NYC shelters are filled with 60,000 people, including 22,000 children, who landed there because they could not afford to pay their rent. The shelter system is filled beyond capacity on a good day, and in the time of the coronavirus pandemic, it’s extraordinarily overwhelmed. Are we ready to add a tidal wave of New Yorkers to that system once the eviction moratorium ends?
Some officials are recognizing that the eviction moratorium imposed a couple of weeks ago cannot stand alone. Mayor Bill De Blasio is backing a rent freeze for rent-controlled units, which includes 2.1 million renters in NYC. Borough Presidents Eric Adams (Brooklyn) and Gale Brewer (Manhattan) have proposed letting renters use their security deposits to cover April’s rent. It’s a stopgap idea (what happens on May 1?), but it’s offered in recognition that renters, and their landlords, need more help.

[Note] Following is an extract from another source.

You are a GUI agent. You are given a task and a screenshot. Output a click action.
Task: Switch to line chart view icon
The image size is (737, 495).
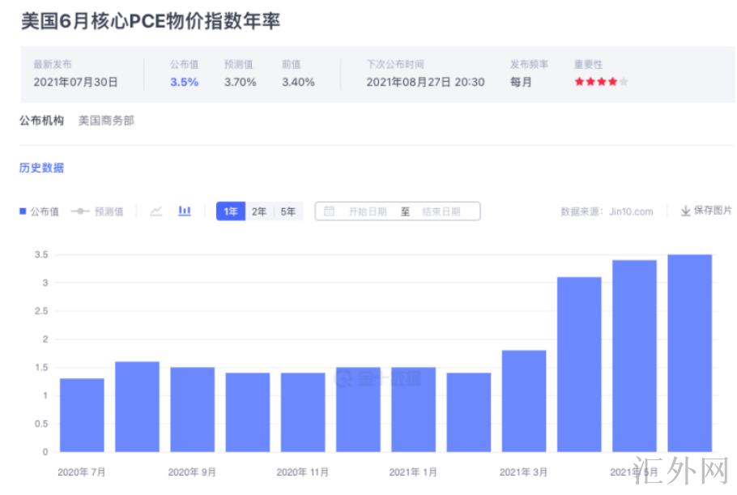click(x=156, y=211)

Many others are taking the argument for a rent-freeze to the capital, in light of Governor Cuomo’s opposition. He thinks the eviction moratorium is a good enough solve for the moment. NY State Senator Michael Gianaris of Queens, showing that he knows different, has introduced a rent-freeze bill that seems to be gaining support. Groups like Housing Justice for All, a coalition of New York State housing and homelessness advocates, are sending the message loud and clear to the Governor and members of the state legislature ahead of the budget vote later today.

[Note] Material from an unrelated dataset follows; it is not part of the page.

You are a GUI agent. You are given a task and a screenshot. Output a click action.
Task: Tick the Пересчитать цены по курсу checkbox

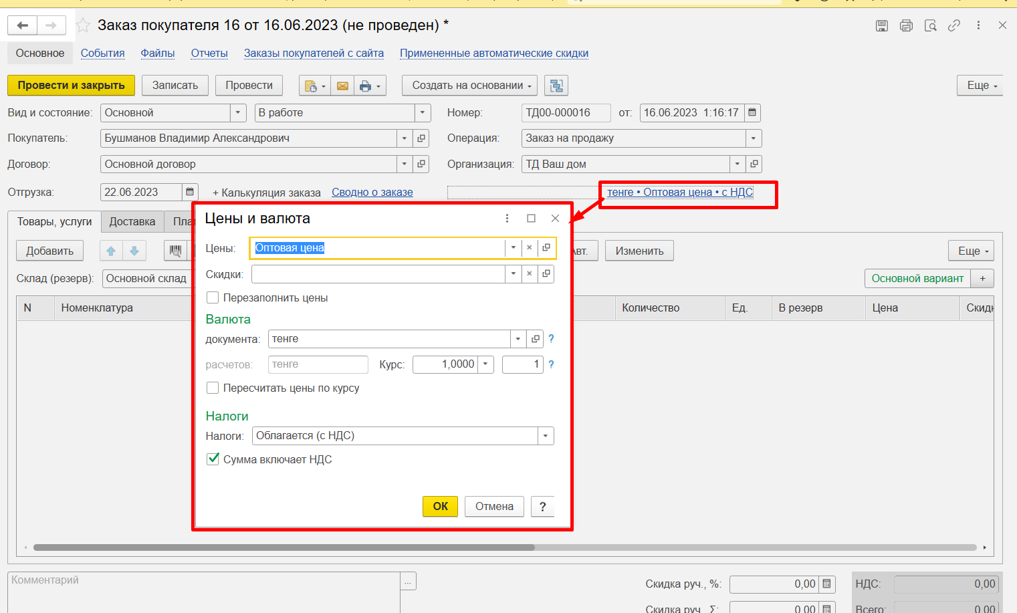tap(213, 388)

Something must be done to protect tenants, so many of whom have been let go from their jobs without a viable path toward future earnings. About two-thirds of New Yorkers, or 5.4 million people, rent their homes, and it’s been estimated that close to 40% may not be able to pay April’s rent. The dominos are set to fall: landlords, many of whom are operating on thin margins, depend on rental income to cover their own expenses, including an upcoming property tax bill due on July 1. If the City loses big on property tax revenue, which funds one-third of all basic services, we all lose big. We’re all feeling the fragility of this moment, and it’s chilling to think that, in the face of these dominoes crashing around us, our state and local governments are not acting more forcefully around this critical issue.